## Begin
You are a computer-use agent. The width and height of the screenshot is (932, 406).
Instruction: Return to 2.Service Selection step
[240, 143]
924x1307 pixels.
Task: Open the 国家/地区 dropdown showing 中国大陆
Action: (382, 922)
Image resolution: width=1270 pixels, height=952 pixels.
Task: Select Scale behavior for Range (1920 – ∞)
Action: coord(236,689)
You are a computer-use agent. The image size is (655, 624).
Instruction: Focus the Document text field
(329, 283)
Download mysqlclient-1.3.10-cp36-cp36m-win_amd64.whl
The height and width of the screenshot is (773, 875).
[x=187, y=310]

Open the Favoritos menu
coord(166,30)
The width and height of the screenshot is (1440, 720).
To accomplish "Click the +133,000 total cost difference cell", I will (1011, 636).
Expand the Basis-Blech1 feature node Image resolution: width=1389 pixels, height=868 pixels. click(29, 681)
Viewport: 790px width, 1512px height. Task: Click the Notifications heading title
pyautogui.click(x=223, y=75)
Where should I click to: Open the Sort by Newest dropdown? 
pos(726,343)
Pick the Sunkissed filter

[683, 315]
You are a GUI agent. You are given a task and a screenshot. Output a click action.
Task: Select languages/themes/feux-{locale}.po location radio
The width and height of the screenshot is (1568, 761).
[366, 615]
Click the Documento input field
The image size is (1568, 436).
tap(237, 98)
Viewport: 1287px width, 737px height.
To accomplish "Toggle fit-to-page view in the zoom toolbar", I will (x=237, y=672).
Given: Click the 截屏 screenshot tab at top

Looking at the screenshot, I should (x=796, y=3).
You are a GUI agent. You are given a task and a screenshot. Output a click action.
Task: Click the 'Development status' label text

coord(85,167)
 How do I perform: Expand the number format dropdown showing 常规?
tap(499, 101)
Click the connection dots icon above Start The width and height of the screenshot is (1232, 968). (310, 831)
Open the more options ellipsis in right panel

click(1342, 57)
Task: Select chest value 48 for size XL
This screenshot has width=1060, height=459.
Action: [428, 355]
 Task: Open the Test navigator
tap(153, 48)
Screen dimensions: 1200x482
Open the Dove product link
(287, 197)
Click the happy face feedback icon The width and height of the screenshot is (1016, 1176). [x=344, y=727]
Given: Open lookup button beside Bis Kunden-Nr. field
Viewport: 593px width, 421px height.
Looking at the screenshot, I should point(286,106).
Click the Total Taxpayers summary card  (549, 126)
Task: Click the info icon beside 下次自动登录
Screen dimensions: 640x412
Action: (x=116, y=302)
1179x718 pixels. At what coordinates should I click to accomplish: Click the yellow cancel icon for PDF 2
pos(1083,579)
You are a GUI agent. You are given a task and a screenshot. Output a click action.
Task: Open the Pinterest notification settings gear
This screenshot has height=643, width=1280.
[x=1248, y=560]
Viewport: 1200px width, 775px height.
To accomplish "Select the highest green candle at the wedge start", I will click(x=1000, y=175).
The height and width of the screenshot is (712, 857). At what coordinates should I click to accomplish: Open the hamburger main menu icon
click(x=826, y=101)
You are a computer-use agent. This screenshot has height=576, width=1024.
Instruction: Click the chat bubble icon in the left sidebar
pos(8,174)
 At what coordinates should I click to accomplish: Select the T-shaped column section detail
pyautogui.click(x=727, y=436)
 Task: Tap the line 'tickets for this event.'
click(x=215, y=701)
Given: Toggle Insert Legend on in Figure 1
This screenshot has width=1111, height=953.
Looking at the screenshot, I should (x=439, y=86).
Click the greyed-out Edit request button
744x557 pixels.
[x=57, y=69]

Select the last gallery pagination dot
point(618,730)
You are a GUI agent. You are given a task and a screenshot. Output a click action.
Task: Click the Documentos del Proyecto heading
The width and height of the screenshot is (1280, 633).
## End
> Task statement
Retype the entries above, beginning at the line that contains "Screen dimensions: 1200x482" and stopping after the line that contains "Looking at the screenshot, I should point(286,106).", with every character unchanged.

> Response to this task
Screen dimensions: 1200x482
Open the Dove product link
(287, 197)
Click the happy face feedback icon The width and height of the screenshot is (1016, 1176). [x=344, y=727]
Given: Open lookup button beside Bis Kunden-Nr. field
Viewport: 593px width, 421px height.
Looking at the screenshot, I should point(286,106).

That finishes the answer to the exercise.